Provided records Block Start

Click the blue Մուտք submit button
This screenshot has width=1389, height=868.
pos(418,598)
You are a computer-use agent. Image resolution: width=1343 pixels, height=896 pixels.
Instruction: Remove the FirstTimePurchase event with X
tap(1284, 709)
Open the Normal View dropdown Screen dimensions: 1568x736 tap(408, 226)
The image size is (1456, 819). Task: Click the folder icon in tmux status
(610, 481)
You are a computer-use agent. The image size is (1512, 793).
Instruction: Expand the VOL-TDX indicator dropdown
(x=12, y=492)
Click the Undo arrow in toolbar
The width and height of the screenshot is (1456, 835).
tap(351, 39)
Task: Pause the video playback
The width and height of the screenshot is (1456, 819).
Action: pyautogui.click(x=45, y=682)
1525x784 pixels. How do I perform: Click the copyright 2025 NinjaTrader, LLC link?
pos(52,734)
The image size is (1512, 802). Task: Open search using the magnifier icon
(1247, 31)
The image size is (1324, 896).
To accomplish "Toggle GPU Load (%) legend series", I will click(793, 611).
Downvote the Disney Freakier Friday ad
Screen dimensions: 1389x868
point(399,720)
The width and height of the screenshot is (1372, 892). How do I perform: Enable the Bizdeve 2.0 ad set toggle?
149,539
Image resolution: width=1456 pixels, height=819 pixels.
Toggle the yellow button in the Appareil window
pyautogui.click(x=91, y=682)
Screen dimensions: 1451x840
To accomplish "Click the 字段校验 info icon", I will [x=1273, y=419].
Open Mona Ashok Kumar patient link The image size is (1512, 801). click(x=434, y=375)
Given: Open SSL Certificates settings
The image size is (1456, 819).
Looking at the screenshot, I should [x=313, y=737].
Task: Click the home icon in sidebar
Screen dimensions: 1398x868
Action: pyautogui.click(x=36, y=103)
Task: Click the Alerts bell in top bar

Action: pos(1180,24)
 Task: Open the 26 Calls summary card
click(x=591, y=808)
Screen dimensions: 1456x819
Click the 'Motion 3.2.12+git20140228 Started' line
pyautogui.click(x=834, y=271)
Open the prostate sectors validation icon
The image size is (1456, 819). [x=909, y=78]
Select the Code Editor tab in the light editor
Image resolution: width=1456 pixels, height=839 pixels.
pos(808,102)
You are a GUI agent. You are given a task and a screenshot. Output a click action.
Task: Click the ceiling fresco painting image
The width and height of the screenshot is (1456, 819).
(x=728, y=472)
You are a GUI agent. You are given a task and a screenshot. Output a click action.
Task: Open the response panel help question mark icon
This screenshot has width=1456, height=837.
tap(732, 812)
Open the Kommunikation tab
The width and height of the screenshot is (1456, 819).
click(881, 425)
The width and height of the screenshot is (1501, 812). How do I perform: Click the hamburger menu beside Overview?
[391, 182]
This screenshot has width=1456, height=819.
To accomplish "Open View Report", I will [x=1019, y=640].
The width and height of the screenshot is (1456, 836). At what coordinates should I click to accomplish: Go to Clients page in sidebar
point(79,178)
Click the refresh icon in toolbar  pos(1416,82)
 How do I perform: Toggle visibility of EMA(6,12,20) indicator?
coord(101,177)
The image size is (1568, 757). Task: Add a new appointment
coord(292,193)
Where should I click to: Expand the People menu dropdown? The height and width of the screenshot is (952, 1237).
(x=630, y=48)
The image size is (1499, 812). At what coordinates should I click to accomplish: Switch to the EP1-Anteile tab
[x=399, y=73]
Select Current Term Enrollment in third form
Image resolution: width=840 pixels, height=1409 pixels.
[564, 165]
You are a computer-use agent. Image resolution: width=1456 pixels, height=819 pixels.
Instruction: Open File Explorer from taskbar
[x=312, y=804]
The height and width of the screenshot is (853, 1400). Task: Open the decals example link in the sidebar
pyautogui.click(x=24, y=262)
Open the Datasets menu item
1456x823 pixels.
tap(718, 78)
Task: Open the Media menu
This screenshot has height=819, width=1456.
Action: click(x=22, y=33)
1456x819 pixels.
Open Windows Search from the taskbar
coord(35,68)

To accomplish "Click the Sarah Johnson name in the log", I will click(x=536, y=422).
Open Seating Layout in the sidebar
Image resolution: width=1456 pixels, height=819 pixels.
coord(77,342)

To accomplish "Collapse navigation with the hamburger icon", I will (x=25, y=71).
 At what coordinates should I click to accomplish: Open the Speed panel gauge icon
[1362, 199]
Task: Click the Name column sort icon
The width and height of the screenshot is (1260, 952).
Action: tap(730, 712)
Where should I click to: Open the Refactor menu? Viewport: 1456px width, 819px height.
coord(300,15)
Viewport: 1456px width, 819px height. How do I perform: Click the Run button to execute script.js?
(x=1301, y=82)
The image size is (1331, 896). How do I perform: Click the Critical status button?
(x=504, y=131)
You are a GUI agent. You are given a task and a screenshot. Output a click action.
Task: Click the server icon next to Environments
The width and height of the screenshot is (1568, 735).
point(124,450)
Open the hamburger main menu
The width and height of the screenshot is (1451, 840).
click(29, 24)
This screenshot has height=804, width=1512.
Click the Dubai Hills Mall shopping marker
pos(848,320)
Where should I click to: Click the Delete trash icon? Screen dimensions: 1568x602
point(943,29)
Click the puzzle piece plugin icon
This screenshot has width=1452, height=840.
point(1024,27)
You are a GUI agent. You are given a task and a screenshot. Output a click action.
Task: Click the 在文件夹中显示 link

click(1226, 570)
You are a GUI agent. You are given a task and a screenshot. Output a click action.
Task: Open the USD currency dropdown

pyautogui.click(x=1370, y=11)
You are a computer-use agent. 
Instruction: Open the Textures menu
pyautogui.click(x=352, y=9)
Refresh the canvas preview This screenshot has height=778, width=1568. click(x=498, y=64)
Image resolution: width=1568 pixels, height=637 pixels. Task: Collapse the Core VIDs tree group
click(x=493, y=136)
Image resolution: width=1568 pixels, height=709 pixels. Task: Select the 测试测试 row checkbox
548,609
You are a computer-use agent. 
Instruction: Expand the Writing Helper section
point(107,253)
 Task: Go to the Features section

Provided records Block End

#### Work required
The answer consists of every entry, returned exactly.

#### Response to this task
Click the blue Մուտք submit button
This screenshot has width=1389, height=868.
pos(418,598)
You are a computer-use agent. Image resolution: width=1343 pixels, height=896 pixels.
Instruction: Remove the FirstTimePurchase event with X
tap(1284, 709)
Open the Normal View dropdown Screen dimensions: 1568x736 tap(408, 226)
The image size is (1456, 819). Task: Click the folder icon in tmux status
(610, 481)
You are a computer-use agent. The image size is (1512, 793).
Instruction: Expand the VOL-TDX indicator dropdown
(x=12, y=492)
Click the Undo arrow in toolbar
The width and height of the screenshot is (1456, 835).
tap(351, 39)
Task: Pause the video playback
The width and height of the screenshot is (1456, 819).
Action: pyautogui.click(x=45, y=682)
1525x784 pixels. How do I perform: Click the copyright 2025 NinjaTrader, LLC link?
pos(52,734)
The image size is (1512, 802). Task: Open search using the magnifier icon
(1247, 31)
The image size is (1324, 896).
To accomplish "Toggle GPU Load (%) legend series", I will click(793, 611).
Downvote the Disney Freakier Friday ad
Screen dimensions: 1389x868
point(399,720)
The width and height of the screenshot is (1372, 892). How do I perform: Enable the Bizdeve 2.0 ad set toggle?
149,539
Image resolution: width=1456 pixels, height=819 pixels.
Toggle the yellow button in the Appareil window
pyautogui.click(x=91, y=682)
Screen dimensions: 1451x840
To accomplish "Click the 字段校验 info icon", I will [x=1273, y=419].
Open Mona Ashok Kumar patient link The image size is (1512, 801). click(x=434, y=375)
Given: Open SSL Certificates settings
The image size is (1456, 819).
Looking at the screenshot, I should [x=313, y=737].
Task: Click the home icon in sidebar
Screen dimensions: 1398x868
Action: pyautogui.click(x=36, y=103)
Task: Click the Alerts bell in top bar

Action: pos(1180,24)
 Task: Open the 26 Calls summary card
click(x=591, y=808)
Screen dimensions: 1456x819
Click the 'Motion 3.2.12+git20140228 Started' line
pyautogui.click(x=834, y=271)
Open the prostate sectors validation icon
The image size is (1456, 819). [x=909, y=78]
Select the Code Editor tab in the light editor
Image resolution: width=1456 pixels, height=839 pixels.
pos(808,102)
You are a GUI agent. You are given a task and a screenshot. Output a click action.
Task: Click the ceiling fresco painting image
The width and height of the screenshot is (1456, 819).
(x=728, y=472)
You are a GUI agent. You are given a task and a screenshot. Output a click action.
Task: Open the response panel help question mark icon
This screenshot has width=1456, height=837.
tap(732, 812)
Open the Kommunikation tab
The width and height of the screenshot is (1456, 819).
click(881, 425)
The width and height of the screenshot is (1501, 812). How do I perform: Click the hamburger menu beside Overview?
[391, 182]
This screenshot has width=1456, height=819.
To accomplish "Open View Report", I will [x=1019, y=640].
The width and height of the screenshot is (1456, 836). At what coordinates should I click to accomplish: Go to Clients page in sidebar
point(79,178)
Click the refresh icon in toolbar  pos(1416,82)
 How do I perform: Toggle visibility of EMA(6,12,20) indicator?
coord(101,177)
The image size is (1568, 757). Task: Add a new appointment
coord(292,193)
Where should I click to: Expand the People menu dropdown? The height and width of the screenshot is (952, 1237).
(x=630, y=48)
The image size is (1499, 812). At what coordinates should I click to accomplish: Switch to the EP1-Anteile tab
[x=399, y=73]
Select Current Term Enrollment in third form
Image resolution: width=840 pixels, height=1409 pixels.
[564, 165]
You are a computer-use agent. Image resolution: width=1456 pixels, height=819 pixels.
Instruction: Open File Explorer from taskbar
[x=312, y=804]
The height and width of the screenshot is (853, 1400). Task: Open the decals example link in the sidebar
pyautogui.click(x=24, y=262)
Open the Datasets menu item
1456x823 pixels.
tap(718, 78)
Task: Open the Media menu
This screenshot has height=819, width=1456.
Action: click(x=22, y=33)
1456x819 pixels.
Open Windows Search from the taskbar
coord(35,68)

To accomplish "Click the Sarah Johnson name in the log", I will click(x=536, y=422).
Open Seating Layout in the sidebar
Image resolution: width=1456 pixels, height=819 pixels.
coord(77,342)

To accomplish "Collapse navigation with the hamburger icon", I will (x=25, y=71).
 At what coordinates should I click to accomplish: Open the Speed panel gauge icon
[1362, 199]
Task: Click the Name column sort icon
The width and height of the screenshot is (1260, 952).
Action: tap(730, 712)
Where should I click to: Open the Refactor menu? Viewport: 1456px width, 819px height.
coord(300,15)
Viewport: 1456px width, 819px height. How do I perform: Click the Run button to execute script.js?
(x=1301, y=82)
The image size is (1331, 896). How do I perform: Click the Critical status button?
(x=504, y=131)
You are a GUI agent. You are given a task and a screenshot. Output a click action.
Task: Click the server icon next to Environments
The width and height of the screenshot is (1568, 735).
point(124,450)
Open the hamburger main menu
The width and height of the screenshot is (1451, 840).
click(29, 24)
This screenshot has height=804, width=1512.
Click the Dubai Hills Mall shopping marker
pos(848,320)
Where should I click to: Click the Delete trash icon? Screen dimensions: 1568x602
point(943,29)
Click the puzzle piece plugin icon
This screenshot has width=1452, height=840.
point(1024,27)
You are a GUI agent. You are given a task and a screenshot. Output a click action.
Task: Click the 在文件夹中显示 link

click(1226, 570)
You are a GUI agent. You are given a task and a screenshot. Output a click action.
Task: Open the USD currency dropdown

pyautogui.click(x=1370, y=11)
You are a computer-use agent. 
Instruction: Open the Textures menu
pyautogui.click(x=352, y=9)
Refresh the canvas preview This screenshot has height=778, width=1568. click(x=498, y=64)
Image resolution: width=1568 pixels, height=637 pixels. Task: Collapse the Core VIDs tree group
click(x=493, y=136)
Image resolution: width=1568 pixels, height=709 pixels. Task: Select the 测试测试 row checkbox
548,609
You are a computer-use agent. 
Instruction: Expand the Writing Helper section
point(107,253)
 Task: Go to the Features section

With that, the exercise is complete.